Ask Ohio turnpike what happens when trucks all drove 55 for about a week in 1993 when they raised speed limits for cars and not trucks total chaos

Instead of limiting the speed of commercial vehicles we should be teaching the general public about truck safety. In drivers education they should learn about blind spots and the distance a truck needs to stop. Maybe then they would think twice before cutting us off or taking that space in front of us. Show them some pictures from an accident involving a truck. Then maybe there will be more awareness when they are around a commercial vehicle and more respect for the American trucker and what we do. I am a 22 year safe driver.

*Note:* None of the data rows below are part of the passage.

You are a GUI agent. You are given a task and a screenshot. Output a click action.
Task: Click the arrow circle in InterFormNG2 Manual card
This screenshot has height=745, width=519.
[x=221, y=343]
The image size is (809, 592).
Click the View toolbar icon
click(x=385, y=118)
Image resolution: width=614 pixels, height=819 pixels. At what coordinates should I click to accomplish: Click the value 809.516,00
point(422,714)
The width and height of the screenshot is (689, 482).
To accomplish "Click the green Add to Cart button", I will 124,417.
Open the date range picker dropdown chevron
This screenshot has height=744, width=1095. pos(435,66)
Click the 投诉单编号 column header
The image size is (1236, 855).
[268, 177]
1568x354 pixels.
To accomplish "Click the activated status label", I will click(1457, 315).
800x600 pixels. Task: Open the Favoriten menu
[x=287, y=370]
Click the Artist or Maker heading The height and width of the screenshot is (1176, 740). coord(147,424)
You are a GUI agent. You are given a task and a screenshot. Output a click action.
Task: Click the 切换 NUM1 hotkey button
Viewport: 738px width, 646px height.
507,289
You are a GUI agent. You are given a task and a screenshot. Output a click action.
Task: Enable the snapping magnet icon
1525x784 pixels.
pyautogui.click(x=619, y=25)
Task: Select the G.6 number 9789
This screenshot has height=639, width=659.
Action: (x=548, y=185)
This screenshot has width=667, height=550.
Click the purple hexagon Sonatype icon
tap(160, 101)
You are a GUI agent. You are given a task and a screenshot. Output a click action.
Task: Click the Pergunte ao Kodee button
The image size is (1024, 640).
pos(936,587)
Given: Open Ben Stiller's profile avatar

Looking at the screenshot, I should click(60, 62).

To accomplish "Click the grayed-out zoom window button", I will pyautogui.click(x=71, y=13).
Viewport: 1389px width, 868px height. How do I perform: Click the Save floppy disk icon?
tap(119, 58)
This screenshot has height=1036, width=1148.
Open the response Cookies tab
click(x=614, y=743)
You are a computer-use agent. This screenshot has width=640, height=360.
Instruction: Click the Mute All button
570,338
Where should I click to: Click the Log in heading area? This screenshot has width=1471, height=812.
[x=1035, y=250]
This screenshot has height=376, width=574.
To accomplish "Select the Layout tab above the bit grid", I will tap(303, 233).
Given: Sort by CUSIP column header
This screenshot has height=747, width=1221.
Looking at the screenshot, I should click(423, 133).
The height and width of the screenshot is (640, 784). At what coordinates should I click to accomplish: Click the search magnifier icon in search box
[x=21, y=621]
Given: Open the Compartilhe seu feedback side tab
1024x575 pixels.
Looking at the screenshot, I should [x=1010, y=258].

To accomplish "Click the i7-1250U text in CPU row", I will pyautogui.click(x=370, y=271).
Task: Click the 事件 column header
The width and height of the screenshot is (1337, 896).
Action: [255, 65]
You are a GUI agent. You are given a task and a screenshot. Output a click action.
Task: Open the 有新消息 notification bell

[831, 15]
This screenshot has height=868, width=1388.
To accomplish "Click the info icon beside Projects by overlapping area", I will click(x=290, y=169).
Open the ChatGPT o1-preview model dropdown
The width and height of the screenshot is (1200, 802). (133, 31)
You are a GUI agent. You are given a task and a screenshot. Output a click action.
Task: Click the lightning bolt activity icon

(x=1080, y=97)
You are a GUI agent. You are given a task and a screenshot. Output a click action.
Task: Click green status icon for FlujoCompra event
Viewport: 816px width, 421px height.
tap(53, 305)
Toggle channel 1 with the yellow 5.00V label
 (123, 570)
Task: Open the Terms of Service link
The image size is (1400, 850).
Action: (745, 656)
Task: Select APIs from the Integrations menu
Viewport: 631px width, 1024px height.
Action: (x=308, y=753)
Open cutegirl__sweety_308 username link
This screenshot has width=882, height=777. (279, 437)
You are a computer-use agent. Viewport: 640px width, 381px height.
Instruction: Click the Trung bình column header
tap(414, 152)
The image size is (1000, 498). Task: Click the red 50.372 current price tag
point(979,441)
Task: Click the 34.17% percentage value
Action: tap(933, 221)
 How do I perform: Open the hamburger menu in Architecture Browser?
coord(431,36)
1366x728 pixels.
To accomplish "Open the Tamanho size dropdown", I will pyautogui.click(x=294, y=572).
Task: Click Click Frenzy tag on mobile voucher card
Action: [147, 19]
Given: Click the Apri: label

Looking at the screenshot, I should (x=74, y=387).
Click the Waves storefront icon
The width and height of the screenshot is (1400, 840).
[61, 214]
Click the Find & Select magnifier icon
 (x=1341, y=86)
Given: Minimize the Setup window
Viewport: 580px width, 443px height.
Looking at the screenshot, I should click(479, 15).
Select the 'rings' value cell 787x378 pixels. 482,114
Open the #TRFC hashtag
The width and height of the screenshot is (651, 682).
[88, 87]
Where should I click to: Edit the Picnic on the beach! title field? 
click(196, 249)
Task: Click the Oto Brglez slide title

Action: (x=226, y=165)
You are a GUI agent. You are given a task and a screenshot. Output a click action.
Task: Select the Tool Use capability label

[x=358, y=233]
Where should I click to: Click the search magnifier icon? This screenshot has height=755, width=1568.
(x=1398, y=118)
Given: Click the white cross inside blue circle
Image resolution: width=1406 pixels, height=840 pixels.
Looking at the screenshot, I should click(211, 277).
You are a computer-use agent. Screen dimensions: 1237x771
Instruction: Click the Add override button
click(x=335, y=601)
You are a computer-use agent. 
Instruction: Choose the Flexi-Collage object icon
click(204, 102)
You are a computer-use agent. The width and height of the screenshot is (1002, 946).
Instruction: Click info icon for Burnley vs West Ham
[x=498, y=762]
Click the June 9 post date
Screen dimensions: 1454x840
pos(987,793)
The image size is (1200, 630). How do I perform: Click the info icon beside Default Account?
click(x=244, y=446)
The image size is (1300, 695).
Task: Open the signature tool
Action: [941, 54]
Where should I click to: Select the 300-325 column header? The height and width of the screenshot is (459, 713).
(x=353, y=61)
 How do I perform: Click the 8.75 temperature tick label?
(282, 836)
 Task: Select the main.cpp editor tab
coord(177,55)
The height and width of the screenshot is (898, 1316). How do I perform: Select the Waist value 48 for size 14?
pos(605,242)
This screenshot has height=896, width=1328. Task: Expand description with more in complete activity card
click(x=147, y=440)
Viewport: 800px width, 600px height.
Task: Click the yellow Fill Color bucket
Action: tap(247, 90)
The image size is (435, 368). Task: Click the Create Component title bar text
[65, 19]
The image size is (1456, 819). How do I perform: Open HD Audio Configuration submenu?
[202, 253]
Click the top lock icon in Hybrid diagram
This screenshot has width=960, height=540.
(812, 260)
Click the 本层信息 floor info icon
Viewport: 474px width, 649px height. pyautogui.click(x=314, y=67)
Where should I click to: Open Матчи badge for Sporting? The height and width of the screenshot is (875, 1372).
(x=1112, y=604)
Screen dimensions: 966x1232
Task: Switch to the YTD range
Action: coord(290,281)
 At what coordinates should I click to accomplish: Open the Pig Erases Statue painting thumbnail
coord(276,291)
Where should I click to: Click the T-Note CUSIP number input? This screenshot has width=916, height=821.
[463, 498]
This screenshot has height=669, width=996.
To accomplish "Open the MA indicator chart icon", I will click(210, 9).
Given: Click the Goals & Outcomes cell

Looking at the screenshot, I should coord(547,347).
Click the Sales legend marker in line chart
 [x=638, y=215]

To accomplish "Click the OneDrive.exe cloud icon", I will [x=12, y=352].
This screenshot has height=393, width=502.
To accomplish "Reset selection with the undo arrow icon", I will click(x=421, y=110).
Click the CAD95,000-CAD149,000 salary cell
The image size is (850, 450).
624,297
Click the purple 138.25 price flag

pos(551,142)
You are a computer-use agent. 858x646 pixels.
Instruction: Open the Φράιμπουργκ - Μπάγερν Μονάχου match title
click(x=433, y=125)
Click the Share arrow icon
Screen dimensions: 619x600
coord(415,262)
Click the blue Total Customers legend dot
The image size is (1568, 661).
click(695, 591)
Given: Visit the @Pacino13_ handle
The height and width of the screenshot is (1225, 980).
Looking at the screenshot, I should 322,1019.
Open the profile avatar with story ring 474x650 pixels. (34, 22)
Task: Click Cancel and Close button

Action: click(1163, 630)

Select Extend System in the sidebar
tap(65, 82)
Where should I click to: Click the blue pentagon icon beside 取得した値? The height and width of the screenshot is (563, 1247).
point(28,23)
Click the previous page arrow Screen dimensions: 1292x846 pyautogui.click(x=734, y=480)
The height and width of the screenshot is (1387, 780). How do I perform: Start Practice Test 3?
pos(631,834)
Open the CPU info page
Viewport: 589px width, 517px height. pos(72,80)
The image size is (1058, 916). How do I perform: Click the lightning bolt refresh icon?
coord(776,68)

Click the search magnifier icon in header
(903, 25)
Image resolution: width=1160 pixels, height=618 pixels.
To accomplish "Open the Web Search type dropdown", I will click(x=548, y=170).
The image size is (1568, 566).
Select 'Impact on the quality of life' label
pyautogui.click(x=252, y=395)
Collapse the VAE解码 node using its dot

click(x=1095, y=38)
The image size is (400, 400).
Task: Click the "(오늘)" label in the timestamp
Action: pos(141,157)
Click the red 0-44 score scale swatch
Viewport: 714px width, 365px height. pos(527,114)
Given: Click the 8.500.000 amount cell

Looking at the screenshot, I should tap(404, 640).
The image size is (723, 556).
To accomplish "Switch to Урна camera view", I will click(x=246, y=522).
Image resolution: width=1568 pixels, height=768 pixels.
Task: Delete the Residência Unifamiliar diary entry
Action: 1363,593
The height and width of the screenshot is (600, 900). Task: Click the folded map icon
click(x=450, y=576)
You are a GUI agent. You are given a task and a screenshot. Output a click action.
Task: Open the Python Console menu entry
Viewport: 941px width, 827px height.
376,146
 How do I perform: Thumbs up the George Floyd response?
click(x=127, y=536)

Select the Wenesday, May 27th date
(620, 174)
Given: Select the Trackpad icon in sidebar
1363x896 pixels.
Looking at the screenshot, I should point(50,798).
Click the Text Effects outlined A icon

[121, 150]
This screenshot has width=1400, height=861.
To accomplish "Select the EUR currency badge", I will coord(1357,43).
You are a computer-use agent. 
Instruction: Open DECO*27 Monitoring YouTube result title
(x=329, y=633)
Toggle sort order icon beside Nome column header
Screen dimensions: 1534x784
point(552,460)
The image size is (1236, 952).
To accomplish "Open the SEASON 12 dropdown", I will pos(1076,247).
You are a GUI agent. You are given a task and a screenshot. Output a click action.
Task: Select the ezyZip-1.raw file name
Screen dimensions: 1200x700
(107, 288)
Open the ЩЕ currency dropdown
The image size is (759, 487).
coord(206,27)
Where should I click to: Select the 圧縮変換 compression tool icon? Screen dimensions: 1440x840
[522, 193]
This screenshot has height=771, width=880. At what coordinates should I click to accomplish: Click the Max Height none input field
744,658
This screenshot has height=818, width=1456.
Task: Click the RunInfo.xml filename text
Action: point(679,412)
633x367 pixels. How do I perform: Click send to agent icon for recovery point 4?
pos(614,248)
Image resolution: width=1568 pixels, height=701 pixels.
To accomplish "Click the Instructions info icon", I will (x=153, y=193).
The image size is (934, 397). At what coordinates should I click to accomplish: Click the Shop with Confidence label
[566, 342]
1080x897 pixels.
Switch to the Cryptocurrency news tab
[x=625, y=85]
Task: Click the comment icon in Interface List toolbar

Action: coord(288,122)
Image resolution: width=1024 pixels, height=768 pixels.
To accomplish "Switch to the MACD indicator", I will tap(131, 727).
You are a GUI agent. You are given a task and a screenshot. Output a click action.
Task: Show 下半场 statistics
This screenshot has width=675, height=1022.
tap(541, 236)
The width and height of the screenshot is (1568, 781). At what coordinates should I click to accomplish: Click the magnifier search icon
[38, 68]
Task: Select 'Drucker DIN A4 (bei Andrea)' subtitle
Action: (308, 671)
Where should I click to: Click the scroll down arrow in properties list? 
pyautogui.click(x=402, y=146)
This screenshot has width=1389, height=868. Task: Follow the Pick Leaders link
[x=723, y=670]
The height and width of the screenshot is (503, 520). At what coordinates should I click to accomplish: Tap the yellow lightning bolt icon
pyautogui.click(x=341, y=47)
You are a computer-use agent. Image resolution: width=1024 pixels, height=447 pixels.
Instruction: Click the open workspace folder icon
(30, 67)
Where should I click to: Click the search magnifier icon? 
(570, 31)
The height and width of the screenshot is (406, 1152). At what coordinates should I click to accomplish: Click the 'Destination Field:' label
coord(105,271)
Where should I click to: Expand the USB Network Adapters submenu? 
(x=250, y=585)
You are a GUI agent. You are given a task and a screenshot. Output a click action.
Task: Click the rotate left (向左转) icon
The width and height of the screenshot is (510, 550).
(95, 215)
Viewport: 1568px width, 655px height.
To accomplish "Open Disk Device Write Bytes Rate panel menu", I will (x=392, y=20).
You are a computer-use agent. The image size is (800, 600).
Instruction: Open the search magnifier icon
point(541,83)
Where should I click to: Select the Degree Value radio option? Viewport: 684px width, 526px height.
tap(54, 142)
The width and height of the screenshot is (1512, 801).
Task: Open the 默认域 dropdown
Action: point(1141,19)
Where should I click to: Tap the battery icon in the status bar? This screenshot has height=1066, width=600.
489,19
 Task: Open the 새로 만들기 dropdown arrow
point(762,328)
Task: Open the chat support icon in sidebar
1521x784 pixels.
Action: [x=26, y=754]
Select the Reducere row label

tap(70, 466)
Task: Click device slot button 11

Okay let me say it this way how would you like for me to come to your job and tell you that you’re going to have to slow down and at the same time you’re not going to get paid as much oh and you also won’t be able to get home to your family as quick as you have been and also the standard of living that you have enjoyed so far well you’re going to have to readjust probably get a smaller house with a smaller mortgage I don’t think there’s anyone out there that would enjoy this especially at a time when all the speed limits on interstates have gone up maybe just maybe some of the other drivers out there need to learn better defensive driving instead of cutting us off and other stupid actions from people who feel their entitled to the road and we are not

I don’t understand why you keep going
After us for turning down these SEMI’S
First off that is dangerous having split
Speeds you have cars going 80 mile hour
And us doing whatever you decide.
Most of us have speed controls on us
Anyway. I don’t go over 70 even if it’s in
A faster limit. I was in Washington state
Doing the speed limit 55 when a girl
Not paying attention hit the back of my trailer. Luckily it damaged her car but
Not her. But if she had been going faster
It would have killed her. I don’t know who
Came up with this idea. It’s time they
Get us places to park So we can take our brakes. You want to slow us all down
When we can’t find parking now.
The freight will take longer to get there
I think you need to drop this and start
Helping us find better parking so we
Can safely park when needed
Thank you

I’m a company driver I disagree for the reasons previously posted Hill climbing, safety issues. It will make us less safe on the highways. Let’s take this to a different view. We have cars around us that can go 150 to 200 mph. Is it legal for them to do so no we get that it is not for us in a cmv. Ok now let’s take a look on a different perspective. How many highspeed car chases do we have on our us highways. How many of those are those are in a regular car to those that are in a cmv. My point to all this is why is the government so focused on us that drive our lives away. Take a chance with our lives cause of the idiots that do 100 mph in these 4wheel vehicles. Let’s limit there speed instead of leaving them thinking they can be fast and furious. So focused on the big trucks but no focus on the little cars that actually cause the issues and frustration for us that are trying to just do hour job.